As doctors tried to stabilize Michael, Tammy waited in an ambulance. After hours of begging hospital staff for help, she had gotten angry at a nurse who suggested her husband's revival was a "miracle."

But she also couldn't help from thinking that Michael might survive, after all.

"I thought there was a chance, absolutely," she told The Post.

At 1:06 a.m., hospital staff wheeled Michael's gurney to the ambulance, where paramedics were shocked to see the same man they had brought in more than five hours earlier - the same man they had been told was dead.

Fifteen minutes later, the ambulance arrived at Buffalo General, where doctors scrambled to insert a stent in Michael's heart. The procedure went well, and Tammy began to believe that Michael might make it.

"I started to make sounds of joy and the doctor said, 'No, no, no. He's not out of the woods yet,'" Tammy recalled.

The problem was no longer Michael's heart but his lungs. CPR hours earlier in the supermarket had broken his ribs and punctured one of his lungs. Now the lung was filled with fluid. He was still at risk of dying.

"It was all down hill from there," Tammy said.

At 10:48 a.m. on Oct. 11, 2014, Michael Cleveland died - this time for real.

On April 3 of this year, Tammy sued Perry, a doctor at Buffalo General and both hospitals, accusing them of "negligent" care resulting in her husband's death. She broke her silence last week in interviews with the Buffalo News, which did an extensive report on the case.

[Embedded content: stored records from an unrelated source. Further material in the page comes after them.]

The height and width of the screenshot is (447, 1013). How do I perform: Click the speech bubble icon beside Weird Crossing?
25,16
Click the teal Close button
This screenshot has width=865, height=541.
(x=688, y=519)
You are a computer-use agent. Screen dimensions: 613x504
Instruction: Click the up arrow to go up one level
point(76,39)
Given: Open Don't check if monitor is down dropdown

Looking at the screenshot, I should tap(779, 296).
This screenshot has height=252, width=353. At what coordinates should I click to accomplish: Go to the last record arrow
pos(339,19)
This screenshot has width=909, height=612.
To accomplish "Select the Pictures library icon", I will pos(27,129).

"Defendants' alleged actions and/or inactions were morally culpable, actuated by evil and reprehensible motives, malicious, reckless, gross, wanton and/or in reckless disregard for Plaintiff's rights and her family's rights," the lawsuit claims, demanding an unidentified amount of punitive damages.

The defendants are contesting the case but, except for one, are not commenting.

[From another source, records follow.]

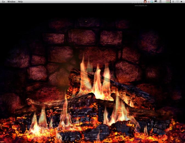Open the Bluetooth status menu
The image size is (185, 143).
point(173,2)
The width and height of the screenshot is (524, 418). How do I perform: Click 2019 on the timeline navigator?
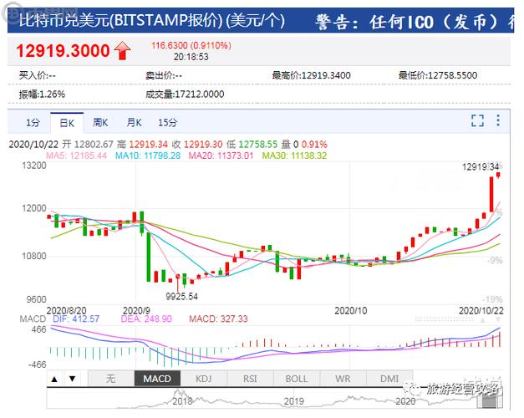click(293, 402)
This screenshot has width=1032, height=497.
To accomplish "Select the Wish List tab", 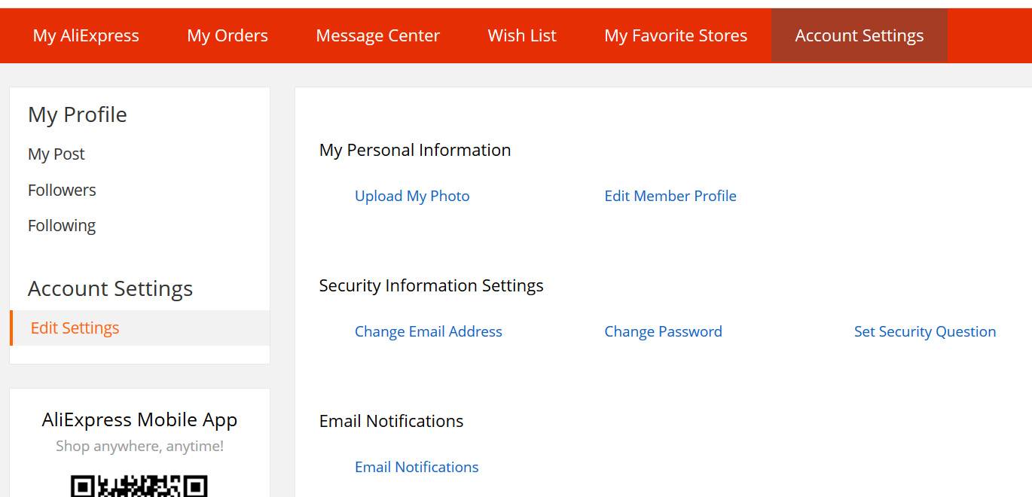I will [522, 35].
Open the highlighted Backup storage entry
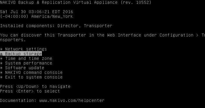The width and height of the screenshot is (205, 108). click(x=21, y=54)
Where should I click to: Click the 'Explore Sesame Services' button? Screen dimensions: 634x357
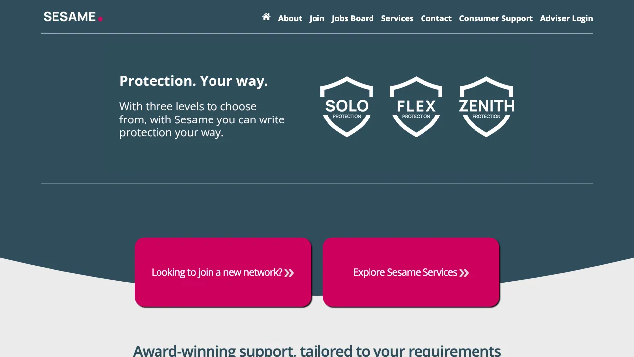pyautogui.click(x=411, y=272)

Perry did not respond to the Buffalo News' requests for comment. His attorney, Brian Sutter, asked the newspaper not to contact his client. Sutter did not return a request for comment from The Post, but told the Buffalo News that he had nothing to say on the case.

A spokesman for Kaleida, the company that owns both Buffalo General and DeGraff Memorial hospitals, told the Buffalo News that "This is a patient care issue, which is covered by federal privacy law. So we are not at liberty to comment at this time."

An attorney for Gregory T. Miller, the Buffalo General doctor also named in the suit, told the newspaper: "It's our policy not to comment on any pending litigation, other than we stand by Dr. Morris and all the care and treatment he provided. We intend to vigorously defend the case."

Charlie Burkwit, an attorney representing Tammy Cleveland, said his client wasn't out for money.

"This case is about accountability," Burkwit said. "This family needs closure."

And closure, Tammy said, can only come when Perry - a young doctor who had only received his license 15 months before the incident, according to the Buffalo News - admits his mistake.

"I want him to apologize," she said. "I want him to apologize to my family, I want him to apologize to Mike. And I want to make sure it's never going to happen again to anyone else."

Even if that happens, Tammy said she will still be shaken by watching her husband die twice in front of her eyes.

"I still have nightmares," she said. The thing that stays with her most is the thought of her husband, immobilized, trying to signal that he was still alive as his doctor pronounced him dead and walked away.

"Can you imagine how Mike must have felt?" Tammy said. "His family is fighting for his life and the medical industry is telling us he's dead. Can you imagine what it must have been like for him, laying there, listening to that?"

The next hearing for the case is scheduled for Feb. 24, when Tammy will appear in court alongside the doctor she blames for her husband's excruciating double death.

"I wonder if this guy sleeps at night," she said, "because I sure don't."